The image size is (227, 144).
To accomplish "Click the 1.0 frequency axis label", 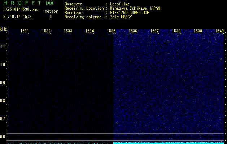I will [x=3, y=65].
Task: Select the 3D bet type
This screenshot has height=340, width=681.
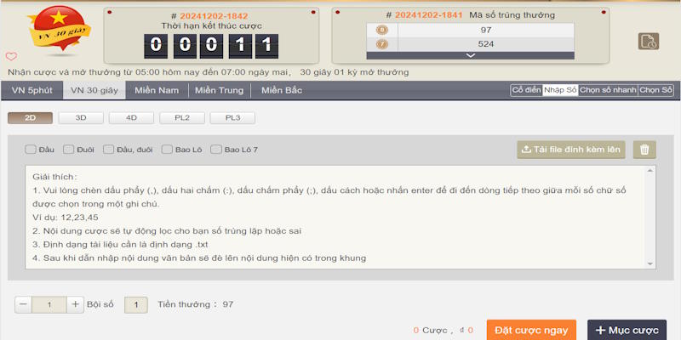Action: tap(82, 118)
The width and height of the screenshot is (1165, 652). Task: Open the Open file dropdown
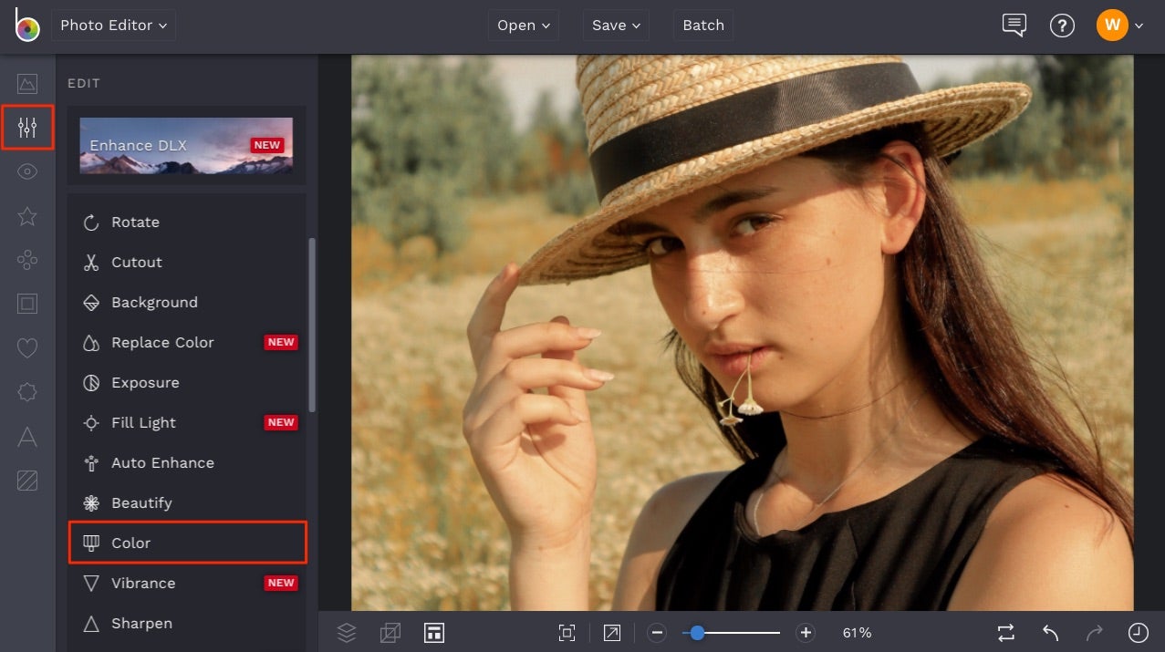[522, 26]

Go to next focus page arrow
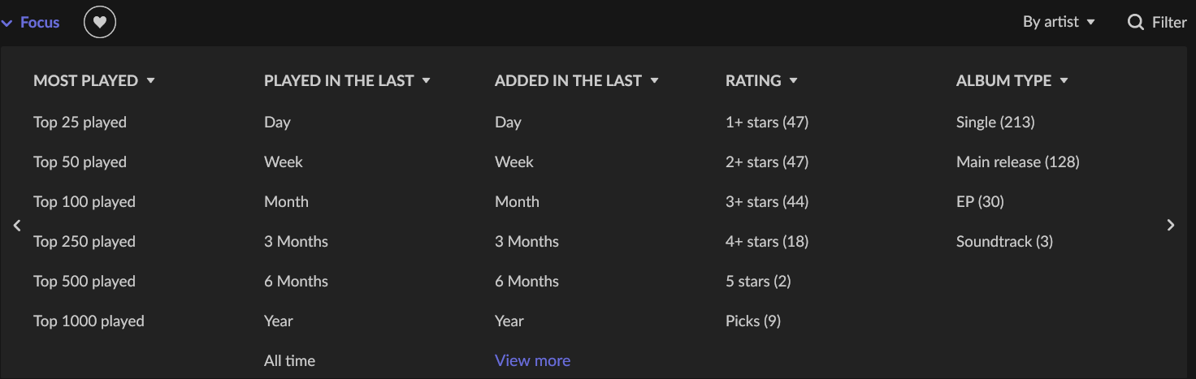point(1170,226)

▶ _Exercise directions_
Without the pictures, transcribe exactly the lines above from the one containing "This screenshot has height=340, width=681." through the last.

▶ _Your solution_
This screenshot has height=340, width=681.
Action: tap(82, 118)
The width and height of the screenshot is (1165, 652). Task: Open the Open file dropdown
[522, 26]

Go to next focus page arrow
point(1170,226)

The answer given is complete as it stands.